En réalité, Galilée reprend Andrea, son assistant, qui vient de lancer : « Malheureux le pays qui n’a pas de héros ! »
Depuis la crise du coronavirus, je ne cesse d’y penser. Toute crise a besoin d’un héros — et d’un bouc émissaire. Cristallisation, expiation, diabolisation.
Un héros doit rallier, incarner un idéal commun, réunir, réconforter. Notre société, plus à même de diviser, préfère, aujourd’hui, les héros collectifs. Anonymes, ils suscitent moins d’envie. Ce seront donc (à juste titre) les blouses blanches – comme ce furent les pompiers lors des attentats du 11 septembre. Ou des produits miracles (la chloroquine), qui donnent un nom scientifique à l’espoir.
Mais le héros naît du brasier. Son armure est trempée dans l’acier froid du désarroi.

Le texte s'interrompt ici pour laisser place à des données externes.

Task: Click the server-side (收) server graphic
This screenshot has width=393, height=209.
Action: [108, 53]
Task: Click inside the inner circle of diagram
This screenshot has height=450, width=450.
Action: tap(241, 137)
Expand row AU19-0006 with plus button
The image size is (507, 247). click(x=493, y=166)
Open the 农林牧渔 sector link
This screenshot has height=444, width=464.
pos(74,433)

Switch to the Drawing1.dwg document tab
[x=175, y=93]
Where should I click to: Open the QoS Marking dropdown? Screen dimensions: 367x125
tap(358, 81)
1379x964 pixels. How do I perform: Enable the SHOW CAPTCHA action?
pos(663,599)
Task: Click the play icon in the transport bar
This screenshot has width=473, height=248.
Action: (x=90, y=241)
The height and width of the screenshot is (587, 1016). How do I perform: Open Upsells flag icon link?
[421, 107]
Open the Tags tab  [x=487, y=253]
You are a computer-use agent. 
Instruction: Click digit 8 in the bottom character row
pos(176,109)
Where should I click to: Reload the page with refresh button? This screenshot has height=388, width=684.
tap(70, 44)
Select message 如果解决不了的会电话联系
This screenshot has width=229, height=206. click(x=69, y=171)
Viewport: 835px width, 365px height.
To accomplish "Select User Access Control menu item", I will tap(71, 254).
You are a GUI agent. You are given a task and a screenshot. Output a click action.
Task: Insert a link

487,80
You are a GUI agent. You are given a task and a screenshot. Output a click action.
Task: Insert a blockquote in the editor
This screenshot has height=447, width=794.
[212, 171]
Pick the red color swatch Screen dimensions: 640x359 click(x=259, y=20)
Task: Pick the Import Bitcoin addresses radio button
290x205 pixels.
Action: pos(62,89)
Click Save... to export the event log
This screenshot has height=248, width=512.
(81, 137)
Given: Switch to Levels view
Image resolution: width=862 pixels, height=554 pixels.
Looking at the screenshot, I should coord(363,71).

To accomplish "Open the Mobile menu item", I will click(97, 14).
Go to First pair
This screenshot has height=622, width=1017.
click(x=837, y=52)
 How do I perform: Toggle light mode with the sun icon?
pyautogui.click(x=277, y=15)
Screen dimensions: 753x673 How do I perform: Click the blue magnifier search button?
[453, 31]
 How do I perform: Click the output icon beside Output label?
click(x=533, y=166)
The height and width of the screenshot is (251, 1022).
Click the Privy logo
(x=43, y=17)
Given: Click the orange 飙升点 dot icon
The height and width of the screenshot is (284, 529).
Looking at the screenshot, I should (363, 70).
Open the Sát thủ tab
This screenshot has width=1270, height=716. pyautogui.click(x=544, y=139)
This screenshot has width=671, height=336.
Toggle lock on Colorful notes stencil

Il est aussi soumis à la versatilité. Le héros d’aujourd’hui est peut-être l’ostracisé de demain. Ainsi de la police, après le Bataclan. En tout, on nous demande de prendre position, de juger, de dire oui ou non, pour ou contre, au mépris de la nuance. Alors que l’urgence est d’agir, de trouver des solutions, non de condamner ou d’encenser. Notre époque se remplit non de vide mais de bruit. Chacun porte en lui une cacophonie.
Saluer à 20 heures l’effort de nos équipes de santé est certes louable, et signe d’une indispensable solidarité. Allons plus loin. Ne nous arrêtons pas en chemin.
Ingrid Astier, « Tracts de crise » n° 30, Gallimard, 2 avril 2020, 20h.